Le texte de Tresmontant a suscité parmi vous de nombreuses réactions, dont celle de notre frère Hervé :
« Salut Matthieu ! Je ne veux pas défendre le point de vue des athées, mais pour combattre leurs idées, il ne faudrait pas les minimiser : il ne me semble pas exact de dire qu'il n'y pas réellement d'athéisme ou qu'aucune philosophie ne répond aux problèmes métaphysique de manière rationnelle sans tomber dans le panthéisme.
Si l'on peut admettre que les athées de l'Antiquité étaient en fait sceptiques ou critiques (mais pas de "purs athées"), depuis le 18ème siècle, il y en a eu des tas : les rationalistes des "Lumières", puis Feuerbach, Karl Marx, Nietzsche, Comte (et les positivistes), les existentialistes du type Sartre ou Camus et actuellement tous les "libre-penseurs" comme Onfray, pas très solides mais influents. Il y en aurait bcp d'autres (notamment à l'étranger), mais je ne suis absolument pas spécialiste de la question et préfère utiliser mon temps pour lire les auteurs chrétiens ;-)
Cela me semble donc un peu rapide d'éliminer l'athéisme d'un revers de manche en niant que des penseurs aient réfléchi sérieusement aux problèmes métaphysiques.
On peut défendre la foi chrétienne sans caricaturer ses opposants, qui ne sont pas si nuls que ce que laisse supposer ton article. Par contre, on peut souvent démonter leurs arguments et expliquer patiemment que ce en quoi nous croyons n'est pas insensé ! »
Tout d’abord, une précision importante : je ne dis pas qu’il n’y a pas de personnes athées ! Je dis que l’athéisme n’existe pas ; que la pensée athée n’existe pas ; que l’athéisme n’est pas une pensée. Il ne sert de rien par conséquent de me citer tous les grands auteurs athées des siècles passés ; je ne les connais que trop, et Claude Tresmontant aussi !
Non, mon propos n’est pas là. Il consiste à dire que l’athéisme n’existe pas sur le plan philosophique :
Ø SOIT qu’il dérive vers le panthéisme – et nous allons voir que pour demeurer dans la rationalité, l’athéisme est obligé de se convertir en panthéisme ;
Ø SOIT qu’il dérive vers l’irrationalisme – et nous allons voir que pour éviter le panthéisme, l’athéisme n’a d’autre issue que de se réfugier dans l’absurde…

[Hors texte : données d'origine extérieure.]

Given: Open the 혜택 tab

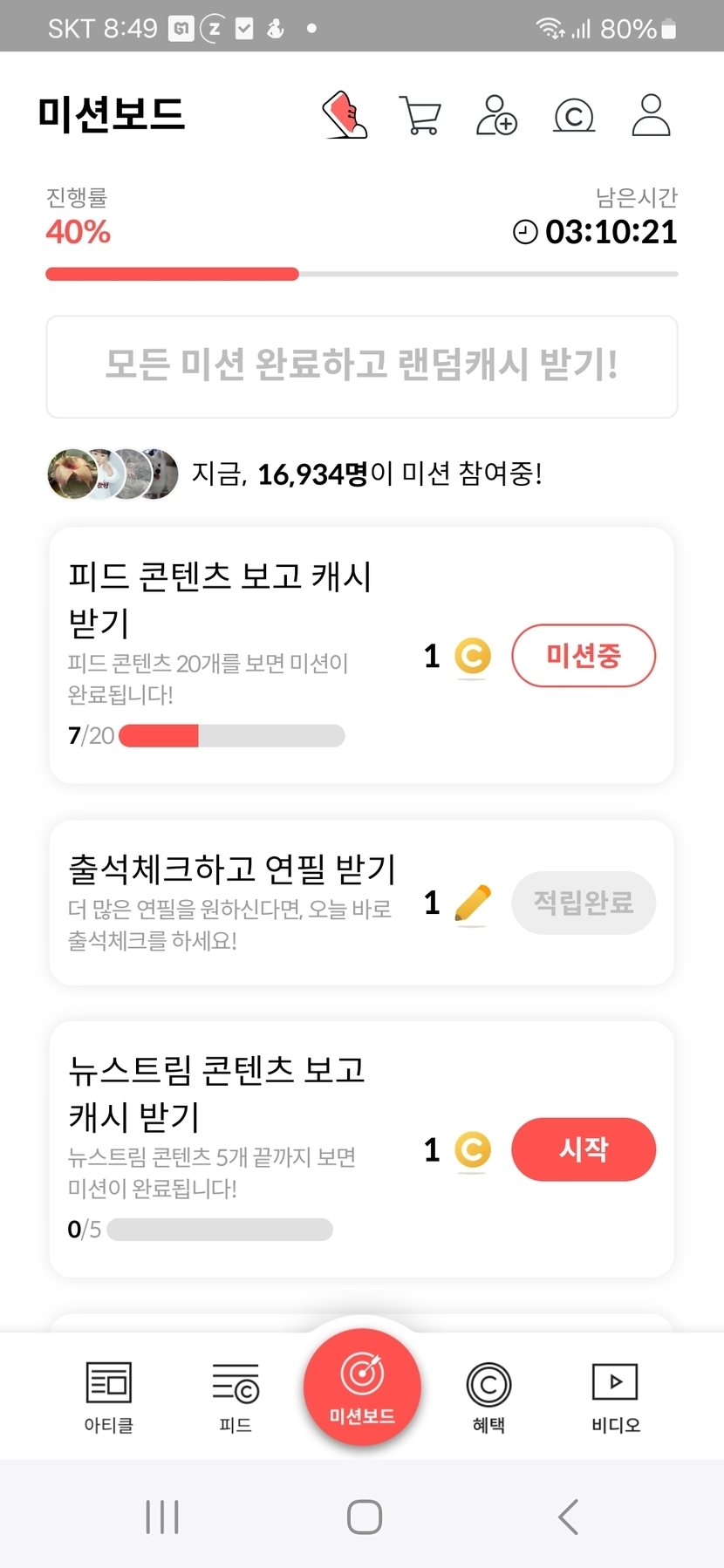Looking at the screenshot, I should tap(488, 1397).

Il est donc loin le temps où l’on assimilait l’athéisme à la Raison éclairée, et les croyances religieuses aux superstitions irrationnelles !
Je dis qu’il n’existe pas de philosophie athée au sens où :
- une philosophie panthéiste ne peut plus se prétendre (si les mots ont un sens) athée ;
- et où un athéisme irrationnel ne peut plus se prétendre une philosophie – la philosophie n’étant pas l’art de dire tout et n’importe quoi, mais de penser le monde et notre rapport au monde de manière rationnelle.

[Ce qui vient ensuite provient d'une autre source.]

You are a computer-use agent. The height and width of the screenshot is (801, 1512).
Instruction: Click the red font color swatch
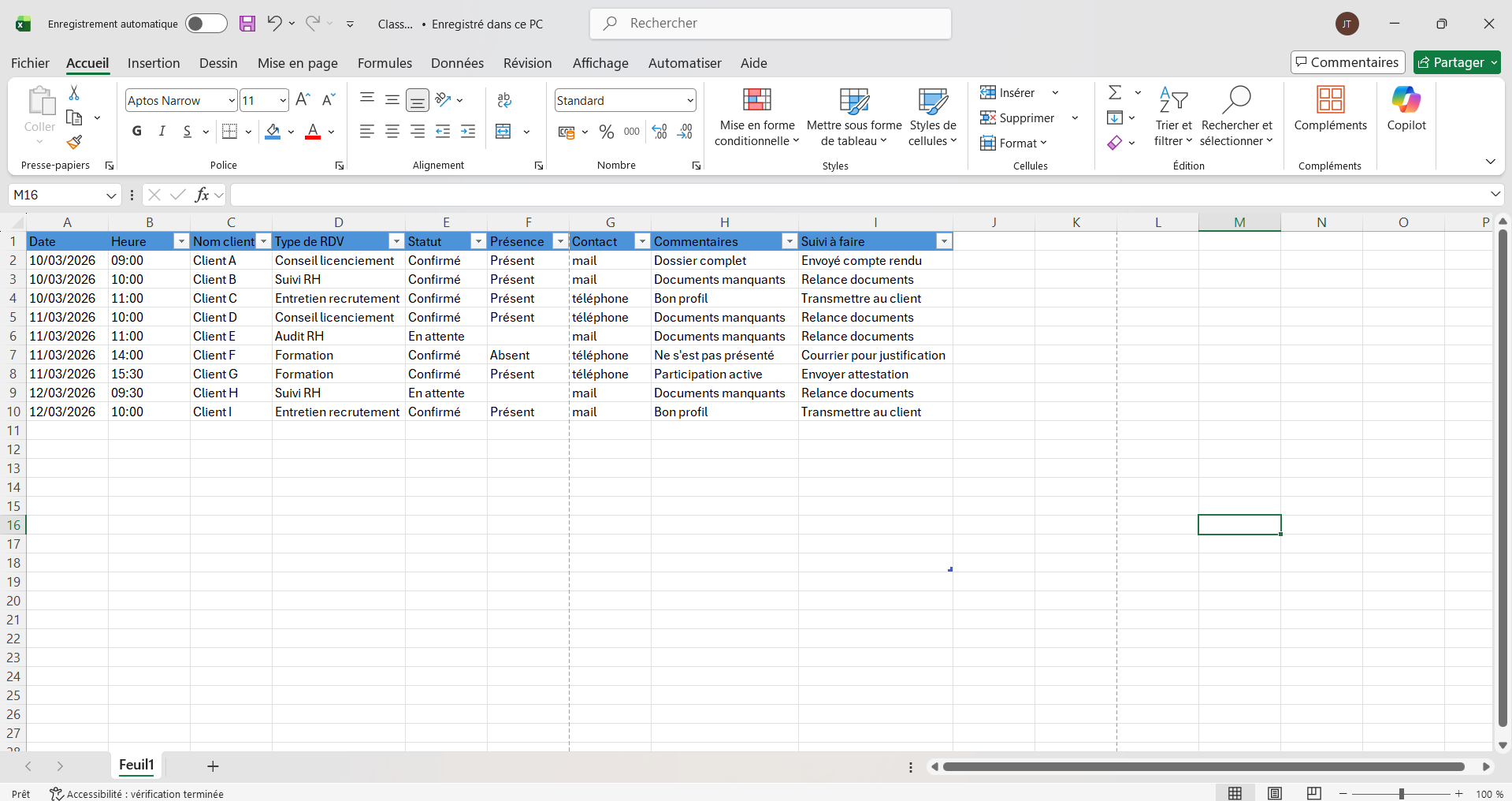pyautogui.click(x=313, y=132)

OU BIEN l’athéisme opte pour une conception panthéiste (passéiste ?) de l’univers, et il ne peut plus se dire athée. OU BIEN l’athéisme opte pour une conception irrationnelle de l’univers, et il ne peut plus se prétendre une philosophie. Mais dans les deux cas, il est abusif et erroné de parler de « philosophie athée » – les deux termes, en vérité, sont antinomiques.
Sans doute existe-t-il une philosophie des athées, une philosophie pour les athées – ainsi que le suggère Pneumatis sur ce fil, commentaire n°17 –, en ce sens que les athées, à partir de leur présupposé athée, vont concevoir une pensée, élaborer une doctrine, former une philosophie, qui va les aider à vivre dans le monde réel en athée. Le penseur athée a beau nier l’existence de Dieu ; cette négation posée, il faut bien vivre… Le penseur athée va donc chercher à « réinventer » le réel à partir de son préjugé athée pour se donner des raisons de vivre, et trouver son Salut sans Dieu. Telle est d’ailleurs la manière dont Luc Ferry définit la philosophie : la doctrine du Salut sans Dieu. Il est bien clair pourtant que cette définition ne peut désigner la philosophie dans son ensemble – car alors, elle serait une discipline interdite aux croyants (un comble !) ; elle ne peut désigner en vérité que cette philosophie dont nous parlons, la philosophie des athées, c’est-à-dire la philosophie de tous ceux qui croient que Dieu n’existe pas, et qui s’efforcent, par les ressources de leur intelligence et avec tout leur génie, de trouver des raisons de vivre sans Dieu ; des moyens de se sauver – essentiellement de la peur de la mort –, sans Dieu.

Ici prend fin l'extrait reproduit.